Neue Investitionen hat auch das staatliche Unternehmen Polfa Tarchomin angekündigt. Umgerechnet sollen rund 71 Millionen Euro in die Fabrik in Warschau investiert werden. Geplant sind zwei Produktionslinien unter anderem zur Herstellung von onkologischen Medikamenten sowie ein Labor. Das polnische Pharmaunternehmen Adamed wird laut Wirtschaftszeitung Puls Biznesu mehr als 53 Millionen Euro investieren, um sein Werk in Łódź auszubauen.
Im März 2019 wurde in Polen eine medizinische Forschungsagentur (Agencja Badań Medycznych; ABM) gegründet. Diese soll nicht-kommerzielle klinische Studien finanzieren und Zuschüsse für medizinische Forschung bereitstellen. Im Jahr 2019 führte die Agentur bereits einen ersten Wettbewerb für entsprechende Studien im Bereich der Arzneimitteltechnologien durch. Für die Fördermittel in Höhe von 23,3 Millionen Euro gingen fast 80 Projektanträge mit einem Gesamtwert von rund 350 Millionen Euro ein. Wer den Zuschlag für die finanzielle Förderung bekommt, soll im März 2020 bekanntgegeben werden.

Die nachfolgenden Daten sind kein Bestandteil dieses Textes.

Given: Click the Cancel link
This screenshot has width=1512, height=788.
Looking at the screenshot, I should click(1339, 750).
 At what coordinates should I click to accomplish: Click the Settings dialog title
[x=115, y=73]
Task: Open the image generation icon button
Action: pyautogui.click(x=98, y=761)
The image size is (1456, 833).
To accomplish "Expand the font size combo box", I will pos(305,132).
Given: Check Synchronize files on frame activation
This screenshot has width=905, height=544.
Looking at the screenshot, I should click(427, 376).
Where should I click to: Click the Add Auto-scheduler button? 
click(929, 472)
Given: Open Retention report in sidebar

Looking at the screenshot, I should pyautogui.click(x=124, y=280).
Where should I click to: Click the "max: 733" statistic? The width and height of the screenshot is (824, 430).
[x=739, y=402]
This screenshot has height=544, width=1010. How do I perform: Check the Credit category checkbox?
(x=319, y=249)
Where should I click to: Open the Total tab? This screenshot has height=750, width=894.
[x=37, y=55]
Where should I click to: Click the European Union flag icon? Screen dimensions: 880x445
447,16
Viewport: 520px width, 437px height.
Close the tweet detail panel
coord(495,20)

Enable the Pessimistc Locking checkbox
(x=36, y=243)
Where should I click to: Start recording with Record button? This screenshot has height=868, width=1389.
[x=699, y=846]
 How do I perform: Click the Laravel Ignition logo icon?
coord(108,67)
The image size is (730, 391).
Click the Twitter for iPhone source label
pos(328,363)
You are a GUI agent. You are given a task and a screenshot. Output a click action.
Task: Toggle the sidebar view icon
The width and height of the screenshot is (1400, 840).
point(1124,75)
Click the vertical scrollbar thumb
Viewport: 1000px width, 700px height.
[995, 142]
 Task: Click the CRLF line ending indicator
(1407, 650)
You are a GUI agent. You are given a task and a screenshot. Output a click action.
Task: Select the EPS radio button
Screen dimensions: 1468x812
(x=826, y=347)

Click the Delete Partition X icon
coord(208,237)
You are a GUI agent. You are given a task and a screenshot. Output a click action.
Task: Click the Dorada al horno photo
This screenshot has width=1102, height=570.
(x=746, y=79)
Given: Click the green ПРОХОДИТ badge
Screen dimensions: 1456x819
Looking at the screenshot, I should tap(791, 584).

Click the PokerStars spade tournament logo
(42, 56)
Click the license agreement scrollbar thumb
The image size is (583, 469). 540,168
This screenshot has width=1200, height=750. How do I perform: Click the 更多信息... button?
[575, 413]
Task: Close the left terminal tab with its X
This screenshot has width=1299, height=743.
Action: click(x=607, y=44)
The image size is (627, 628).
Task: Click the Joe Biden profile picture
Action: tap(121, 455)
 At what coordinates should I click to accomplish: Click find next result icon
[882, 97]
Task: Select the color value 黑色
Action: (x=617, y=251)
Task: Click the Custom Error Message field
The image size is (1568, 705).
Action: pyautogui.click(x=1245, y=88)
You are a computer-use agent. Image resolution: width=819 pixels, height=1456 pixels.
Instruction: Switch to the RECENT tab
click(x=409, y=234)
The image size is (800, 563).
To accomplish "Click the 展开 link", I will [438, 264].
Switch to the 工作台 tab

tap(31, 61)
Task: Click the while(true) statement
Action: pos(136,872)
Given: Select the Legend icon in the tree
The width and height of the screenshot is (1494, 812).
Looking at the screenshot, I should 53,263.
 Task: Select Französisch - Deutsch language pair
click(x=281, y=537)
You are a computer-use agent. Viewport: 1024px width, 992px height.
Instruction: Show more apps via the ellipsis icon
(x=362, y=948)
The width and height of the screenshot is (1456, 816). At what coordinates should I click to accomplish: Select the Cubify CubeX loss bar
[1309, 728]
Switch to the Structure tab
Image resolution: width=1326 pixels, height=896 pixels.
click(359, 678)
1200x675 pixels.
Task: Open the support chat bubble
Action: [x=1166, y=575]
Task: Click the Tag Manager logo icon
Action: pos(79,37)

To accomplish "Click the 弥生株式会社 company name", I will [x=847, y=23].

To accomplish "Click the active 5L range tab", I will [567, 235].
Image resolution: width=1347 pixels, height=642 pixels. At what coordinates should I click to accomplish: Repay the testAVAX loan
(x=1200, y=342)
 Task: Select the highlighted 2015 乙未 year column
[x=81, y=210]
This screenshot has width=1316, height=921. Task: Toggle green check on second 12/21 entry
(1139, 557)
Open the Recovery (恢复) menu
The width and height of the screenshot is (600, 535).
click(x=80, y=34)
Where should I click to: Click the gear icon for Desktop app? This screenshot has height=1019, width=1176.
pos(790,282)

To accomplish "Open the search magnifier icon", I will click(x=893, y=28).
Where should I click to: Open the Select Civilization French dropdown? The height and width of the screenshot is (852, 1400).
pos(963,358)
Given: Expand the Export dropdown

Für 2020 plant die Agentur, einen weiteren Wettbewerb mit einem Budget von 70 Millionen Euro durchzuführen. Wissenschaftliche Einrichtungen in öffentlicher Trägerschaft können eine volle Kostenübernahme für ihre Projekte beantragen. Ein Viertel der Mittel soll auch der kommerziellen Forschung zugutekommen. In diesem Fall ist allerdings nur eine Kofinanzierung der Forschung möglich. Weitere Details zur neuen Ausschreibung waren Mitte Februar 2020 noch nicht bekannt.
Polens Wirtschaftsministerin Jadwiga Emilewicz kündigte im Januar 2020 an, wieder an dem Verfahren zur Rückerstattung von Entwicklungskosten für Pharmaunternehmen (Refundacyjny Tryb Rozwojowy; RTR) im Februar zu arbeiten. Dieses soll die Firmen der Branche dazu ermutigen, in Polen zu investieren. Das Verfahren wurde 2016 erstmals vorgestellt, allerdings nie eingeführt.
Mit RTR soll Pharmaunternehmen, die beispielsweise in die Erforschung und Entwicklung eines Medikaments in ihrer polnischen Fabrik investieren, der Status „Freunde der polnischen Industrie" verliehen werden. Dadurch lassen sich unter Umständen Zuschüsse für die neue Investition geltend machen. Auch eine einfachere Aufnahme des neuen Präparats auf die Erstattungsliste als Ausgleich für die Investition ist angedacht. Für Medikamente auf dieser Liste müssen die Bürger nur einen Teil des Preises zahlen. Den Rest übernimmt der Staat. Einige Produkte sind sogar zuzahlungsfrei. Ein Platz auf der Erstattungsliste könnte also größere Absatzzahlen versprechen.